**DIRECTIONS FOR THIS TASK**
Reproduce the data below from its first line through the line containing "point(194,474)", including both ends. Leave the pictures out.

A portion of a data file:
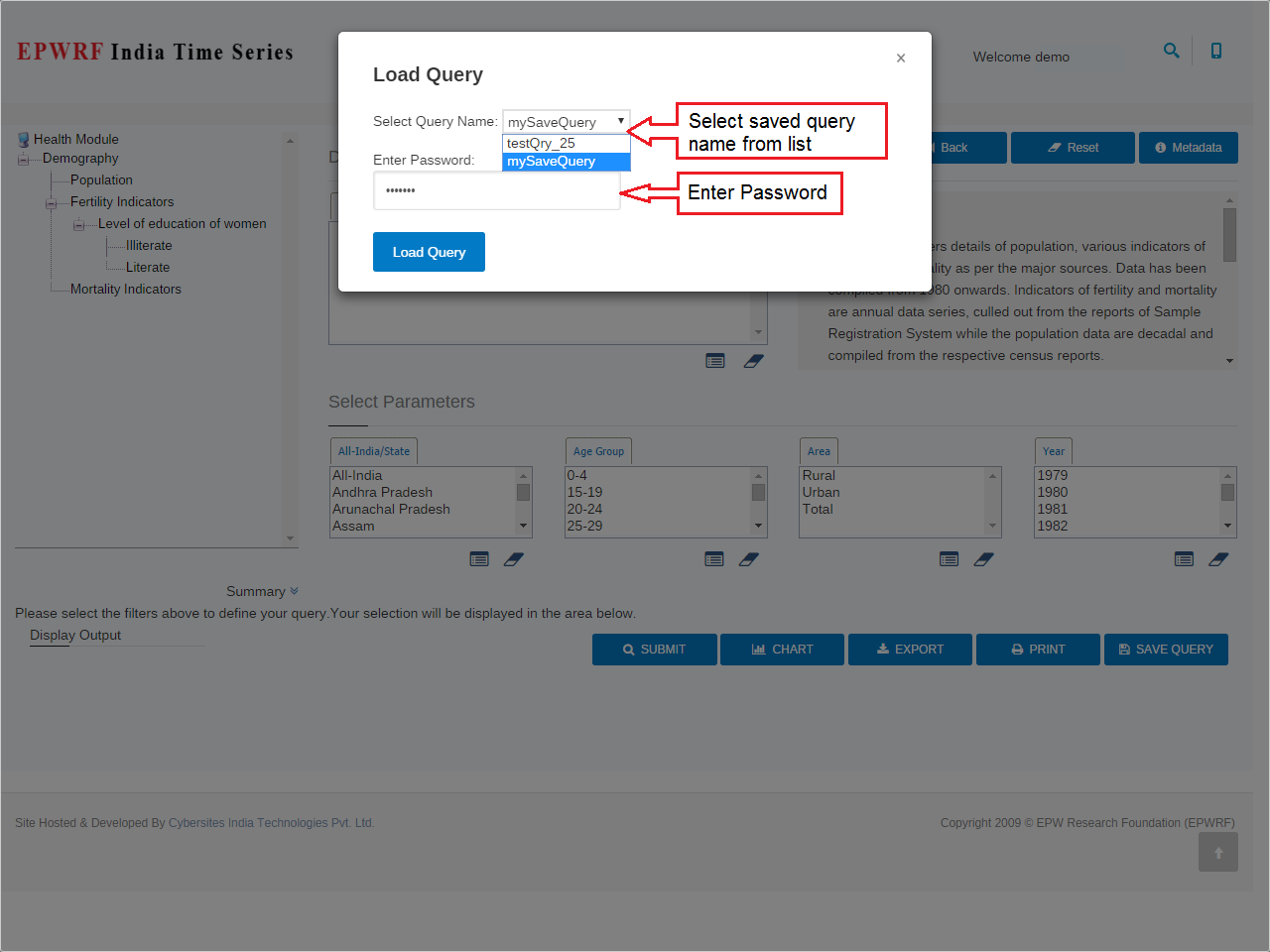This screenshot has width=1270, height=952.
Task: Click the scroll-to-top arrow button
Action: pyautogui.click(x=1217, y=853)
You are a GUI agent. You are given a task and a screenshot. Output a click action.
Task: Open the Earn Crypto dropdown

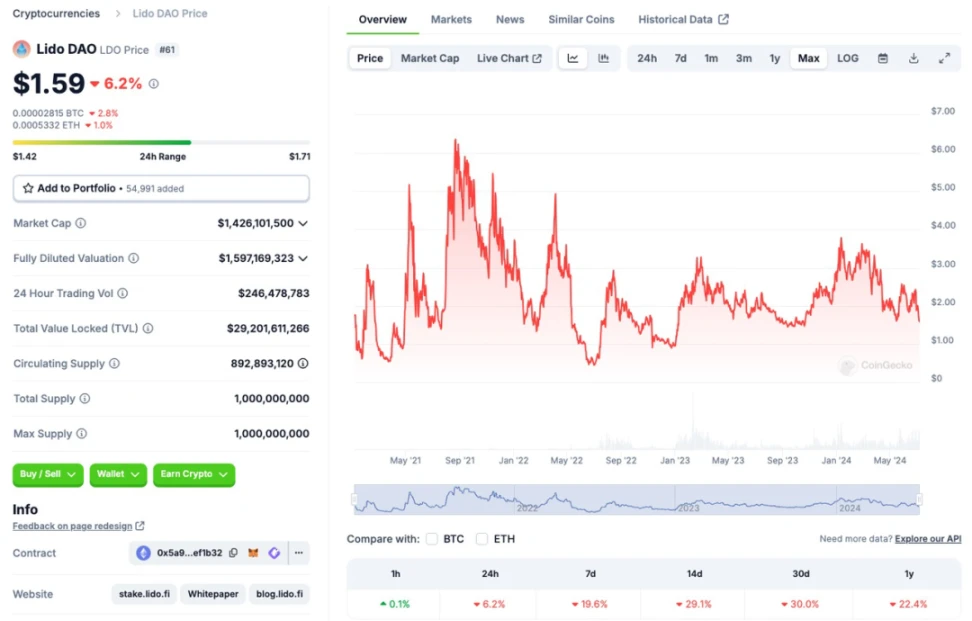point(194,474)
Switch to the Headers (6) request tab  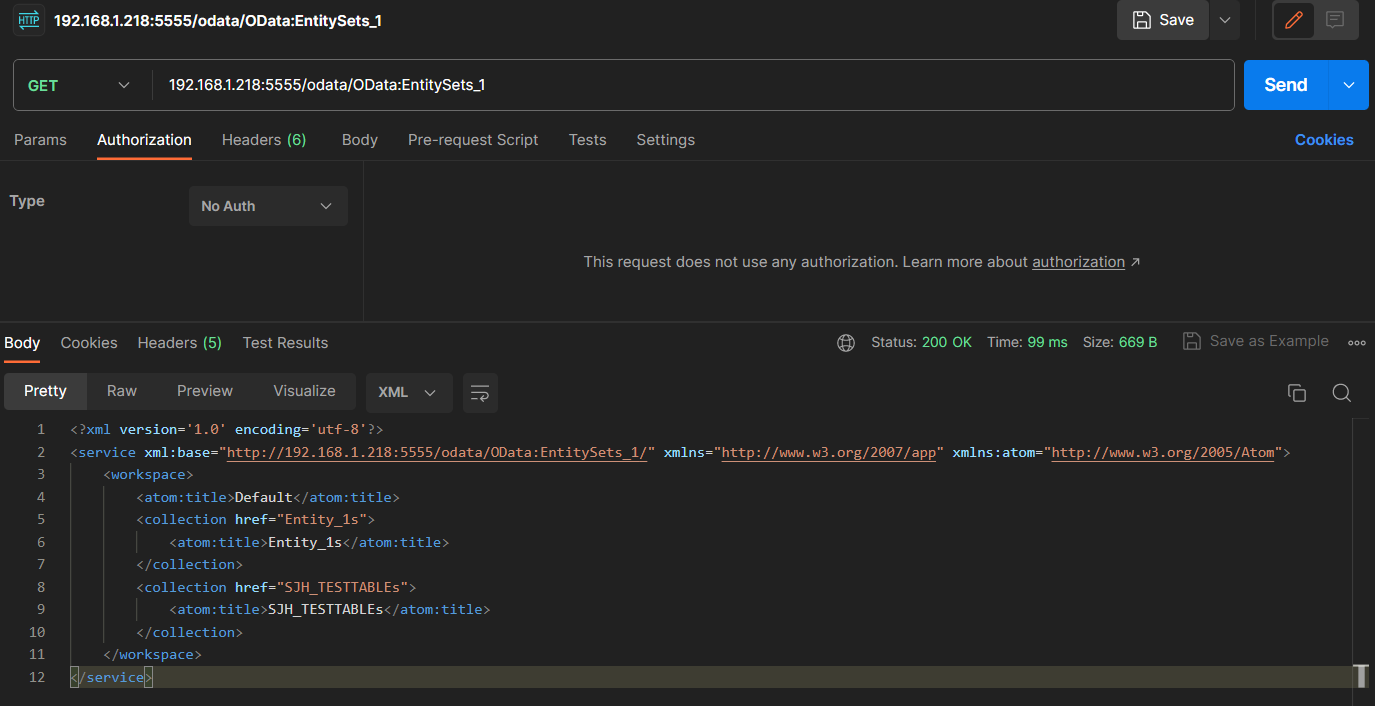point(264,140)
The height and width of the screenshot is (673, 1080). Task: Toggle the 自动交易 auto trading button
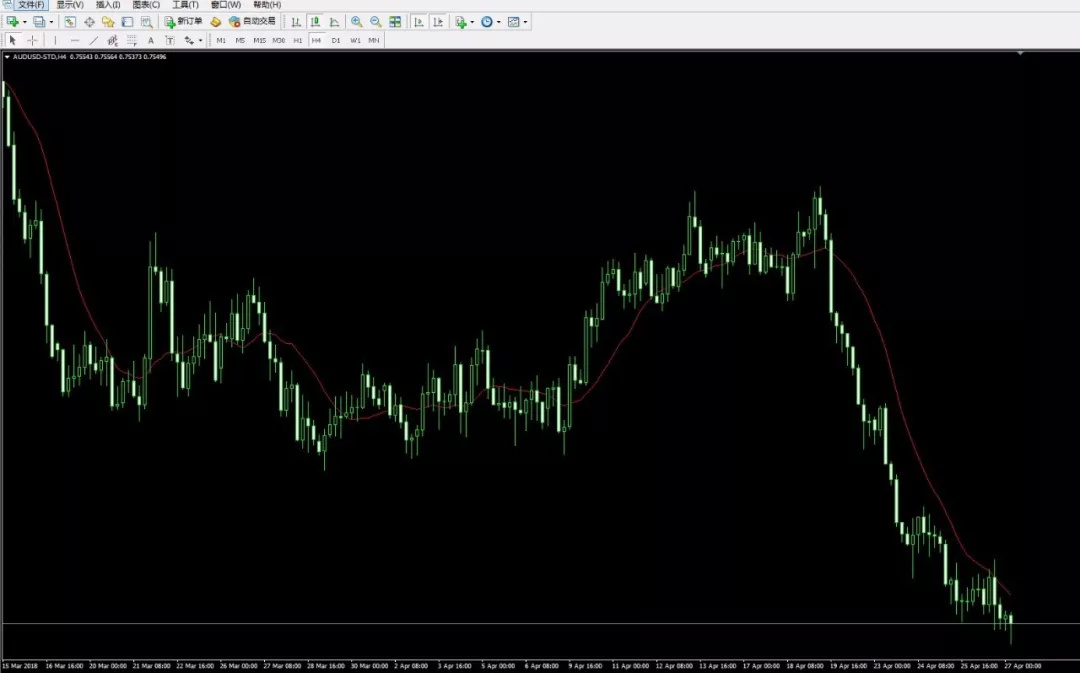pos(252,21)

**THE COMPLETED TASK**
This screenshot has width=1270, height=952.
Task: Click the scroll-to-top arrow button
Action: pyautogui.click(x=1217, y=853)
You are a GUI agent. You are given a task and a screenshot. Output a click action.
Task: Open the Earn Crypto dropdown

point(194,474)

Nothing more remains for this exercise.